State officials contend that the cable barriers are an effective means of preventing crossover accidents in other parts of the state, but cant explain the repeated failures by the barriers lining the I-5 median in our area.
Based on a report issued by Malcolm Ray, an independent contractor, and a mandate by Gov. Christine Gregoire, the state will install a concrete barrier along the 10 miles of I-5 northbound median, at an estimated cost of $28 million.
While the $28 million project is an important step in reducing the problem, it is not the only thing that must be done. Fortunately, the other part of the solution wont cost a dime and each of us can play a part in making it happen.
Eliminating the tragic accidents along that section of freeway does not rely solely on the type of barrier lining the median; it also depends on the drivers using that portion of the freeway.

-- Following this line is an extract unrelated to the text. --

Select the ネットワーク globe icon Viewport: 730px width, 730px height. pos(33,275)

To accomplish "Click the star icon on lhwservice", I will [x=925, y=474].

While there may be a number of factors that have contributed to the problem drivers must take responsibility for their actions and do their part to make that area safer.
Washington State Patrol Trooper Kirk Rudeen, District 7 public information officer, pointed out that in 2006, along that portion of the freeway, the WSP made nearly 15,000 stops, of which approximately 12,000 were for speeding and another 2,000 were for aggressive driving. He also noted that the WSDOT compiles an annual list of the top 10 sections of highway where people drive more than 90 mph the local section currently ranks Number 5 and has been as high as Number 3 on the list. WSP Chief John Batiste pointed out at a July 6 meeting in Marysville that almost 4,000 drivers were clocked at 90 mph in just the first three months of this year. Speed kills, according to Trooper Rudeen, who noted that 40 percent of the fatal accidents statewide were the result of speeding.

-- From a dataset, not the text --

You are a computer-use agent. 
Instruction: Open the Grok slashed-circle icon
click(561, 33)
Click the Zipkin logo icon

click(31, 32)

To emphasize that point, Rudeen said WSP troopers have stepped up enforcement to ensure drivers get the message and are working to educate drivers to change their behaviors
In addition to slowing down and obeying the posted speed limits, the Trooper said drivers should also focus on their driving and should allow the appropriate following distance between them and the car in front of them.
While the concrete barrier is a step in the right direction, the one thing we can all do right now is to change our driving habits. We need to slow down and focus on the driving conditions around us it may save our life, the lives of our passengers or the lives of the occupants of another vehicle. Keeping the freeway safe isnt just the responsibility of the state, it is also the responsibility of all those who use it.